La aprensión me produce punzadas en el vientre. Puede ser un aviso. No frecuento los ferrocarriles, pero tal vez sea metáfora, mensaje críptico que me avisa del peligro que supone darse de cara con la locomotora del destino.
El escrito está en primera persona, conformado como un diario:
“Miércoles 10 de julio de 2013
Cada vez hace más calor. Apenas son las ocho y media y el calor aprieta y la humedad es altísima...”.
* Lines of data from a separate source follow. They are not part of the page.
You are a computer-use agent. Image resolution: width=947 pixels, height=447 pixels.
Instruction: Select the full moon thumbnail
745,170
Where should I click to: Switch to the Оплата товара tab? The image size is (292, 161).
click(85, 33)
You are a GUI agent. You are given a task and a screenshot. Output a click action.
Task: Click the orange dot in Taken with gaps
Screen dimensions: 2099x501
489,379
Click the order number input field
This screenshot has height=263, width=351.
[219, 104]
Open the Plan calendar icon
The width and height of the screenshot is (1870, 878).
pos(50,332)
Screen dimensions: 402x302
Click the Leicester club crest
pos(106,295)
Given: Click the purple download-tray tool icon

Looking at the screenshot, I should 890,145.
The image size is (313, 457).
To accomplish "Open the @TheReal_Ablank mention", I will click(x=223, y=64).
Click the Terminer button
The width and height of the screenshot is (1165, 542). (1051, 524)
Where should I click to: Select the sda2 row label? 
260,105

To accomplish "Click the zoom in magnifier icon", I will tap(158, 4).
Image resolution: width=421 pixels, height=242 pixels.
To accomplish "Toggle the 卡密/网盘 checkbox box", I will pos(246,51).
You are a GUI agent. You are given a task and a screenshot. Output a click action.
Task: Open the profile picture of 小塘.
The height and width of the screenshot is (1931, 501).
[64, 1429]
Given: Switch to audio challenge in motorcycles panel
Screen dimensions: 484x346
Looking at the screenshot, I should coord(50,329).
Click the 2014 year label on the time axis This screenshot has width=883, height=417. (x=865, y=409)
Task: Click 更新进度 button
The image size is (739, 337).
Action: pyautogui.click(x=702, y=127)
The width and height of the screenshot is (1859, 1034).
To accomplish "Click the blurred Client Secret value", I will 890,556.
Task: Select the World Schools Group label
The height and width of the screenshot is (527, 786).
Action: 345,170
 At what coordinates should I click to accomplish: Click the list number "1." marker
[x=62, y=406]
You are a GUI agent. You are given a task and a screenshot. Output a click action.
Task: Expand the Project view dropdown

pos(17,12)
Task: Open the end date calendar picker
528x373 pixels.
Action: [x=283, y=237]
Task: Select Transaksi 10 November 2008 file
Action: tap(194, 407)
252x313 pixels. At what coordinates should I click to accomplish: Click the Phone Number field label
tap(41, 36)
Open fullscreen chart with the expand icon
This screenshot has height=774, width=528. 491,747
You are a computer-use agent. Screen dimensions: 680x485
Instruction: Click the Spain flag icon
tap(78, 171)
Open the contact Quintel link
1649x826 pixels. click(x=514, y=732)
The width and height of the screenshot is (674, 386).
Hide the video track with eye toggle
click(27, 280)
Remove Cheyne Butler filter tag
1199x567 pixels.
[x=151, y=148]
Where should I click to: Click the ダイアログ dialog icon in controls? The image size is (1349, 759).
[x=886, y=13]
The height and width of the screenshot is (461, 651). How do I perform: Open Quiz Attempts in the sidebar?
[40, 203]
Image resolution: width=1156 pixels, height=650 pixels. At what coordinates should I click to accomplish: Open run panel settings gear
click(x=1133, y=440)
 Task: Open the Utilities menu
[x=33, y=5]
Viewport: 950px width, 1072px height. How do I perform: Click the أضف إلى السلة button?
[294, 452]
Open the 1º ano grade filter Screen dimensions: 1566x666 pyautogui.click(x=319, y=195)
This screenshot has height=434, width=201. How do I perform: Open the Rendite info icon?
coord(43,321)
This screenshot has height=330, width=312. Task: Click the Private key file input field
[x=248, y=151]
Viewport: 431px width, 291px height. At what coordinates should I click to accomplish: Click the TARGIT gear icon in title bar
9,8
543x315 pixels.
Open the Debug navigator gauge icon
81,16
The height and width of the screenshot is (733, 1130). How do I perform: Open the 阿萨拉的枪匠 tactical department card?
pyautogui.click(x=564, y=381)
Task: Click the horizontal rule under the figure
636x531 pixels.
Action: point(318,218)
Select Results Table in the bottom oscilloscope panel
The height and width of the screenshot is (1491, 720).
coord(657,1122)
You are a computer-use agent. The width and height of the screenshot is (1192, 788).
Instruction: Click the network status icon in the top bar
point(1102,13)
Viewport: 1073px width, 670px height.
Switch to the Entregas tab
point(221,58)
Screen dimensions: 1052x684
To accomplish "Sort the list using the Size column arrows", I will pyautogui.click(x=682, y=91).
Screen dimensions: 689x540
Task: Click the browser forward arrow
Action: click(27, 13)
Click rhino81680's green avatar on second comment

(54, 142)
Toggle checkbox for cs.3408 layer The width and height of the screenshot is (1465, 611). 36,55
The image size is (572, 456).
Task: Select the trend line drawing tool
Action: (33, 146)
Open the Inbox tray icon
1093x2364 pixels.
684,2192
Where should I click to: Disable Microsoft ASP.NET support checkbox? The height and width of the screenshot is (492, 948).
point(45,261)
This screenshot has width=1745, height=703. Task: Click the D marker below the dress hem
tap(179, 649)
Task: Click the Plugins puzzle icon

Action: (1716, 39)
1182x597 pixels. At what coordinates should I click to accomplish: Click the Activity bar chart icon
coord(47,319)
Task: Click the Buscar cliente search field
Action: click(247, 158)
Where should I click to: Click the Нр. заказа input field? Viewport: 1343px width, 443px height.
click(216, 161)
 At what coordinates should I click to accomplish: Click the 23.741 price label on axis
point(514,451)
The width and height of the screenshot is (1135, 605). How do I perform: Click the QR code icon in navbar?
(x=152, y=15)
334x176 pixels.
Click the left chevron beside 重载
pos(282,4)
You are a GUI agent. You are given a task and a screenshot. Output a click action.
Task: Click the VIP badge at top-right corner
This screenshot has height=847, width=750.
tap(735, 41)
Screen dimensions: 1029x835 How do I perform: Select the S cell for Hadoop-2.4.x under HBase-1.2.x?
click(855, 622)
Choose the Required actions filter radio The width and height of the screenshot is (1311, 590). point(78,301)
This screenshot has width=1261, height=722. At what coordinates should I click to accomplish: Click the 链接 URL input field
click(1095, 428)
Aun con pésima sintaxis me apercibo que, excepto el año, lo demás casi coincide.
Destapo los contenedores de basura, revuelvo con una rama el contenido de las papeleras, me arrodillo para fisgar debajo de los coches. Ni rastro del libro mutilado. Ningún viandante me ofrece su ayuda para buscarlo.
Cargo la pesada liviandad de las hojas cercenadas hasta mi casa. Quizás frotándolas con zumo de limón o exponiéndolas bajo luz ultravioleta me revelen su secreto.
Confío en que, con los conocimientos científicos pescados en redes y mi sensibilidad astral, sea capaz de descifrarlas y burlar la mala suerte.